On Sunday, April 06, 2003 1:49 PM, Russell-2asrg44all-(_at_)zoemail(_dot_)com
[SMTP:Russell-2asrg44all-(_at_)zoemail(_dot_)com] wrote:
Bob Hall at ATT Labs created a system called channels
http://www.research.att.com/~hall/channels-project.html
where proof of consent is in the form of a unguessable email address
called a CHANNEL. (Our system, ZoEmail is based on this approach.)
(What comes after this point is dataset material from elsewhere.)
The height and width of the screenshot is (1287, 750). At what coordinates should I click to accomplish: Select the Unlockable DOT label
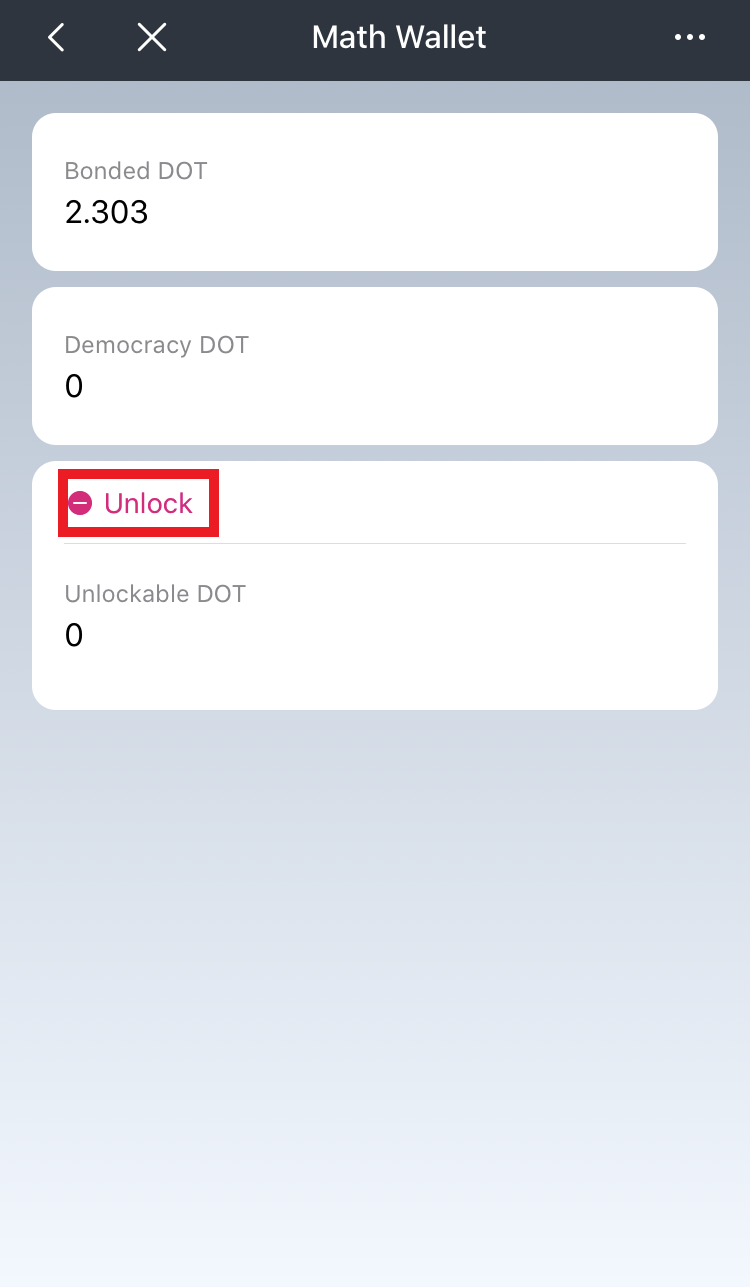click(155, 594)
I think it is the 'random string' encoded in the address that sets the key
mechanism - "The key idea is to give each user the capability of having
arbitrarily many structured user names, each of which contains encoded within
it a cryptographically secure (i.e., unguessable) random string."
8<...>8
Would this fall into that taxonomy at
1 (a) (i) (2) c Disposable email addresses
since this system does contain Disposable email addresses, but they
aren't generally meant to be "use once addresses" and users don't
think of them as disposable.
No. Although it may be disposable, to me that is not the primary intent or
mechanism being leveraged.
or at
1 (a) (i) (2) b Token supported
since CHANNEL seems to be a token.
I think this is the place it is best represented. The user configurable
'unguessable' part is the stated key mechanism, and thus represents a 'token'
based approach. Even when the user may choose thier token or modify its basis
that still appears to be the primary approach.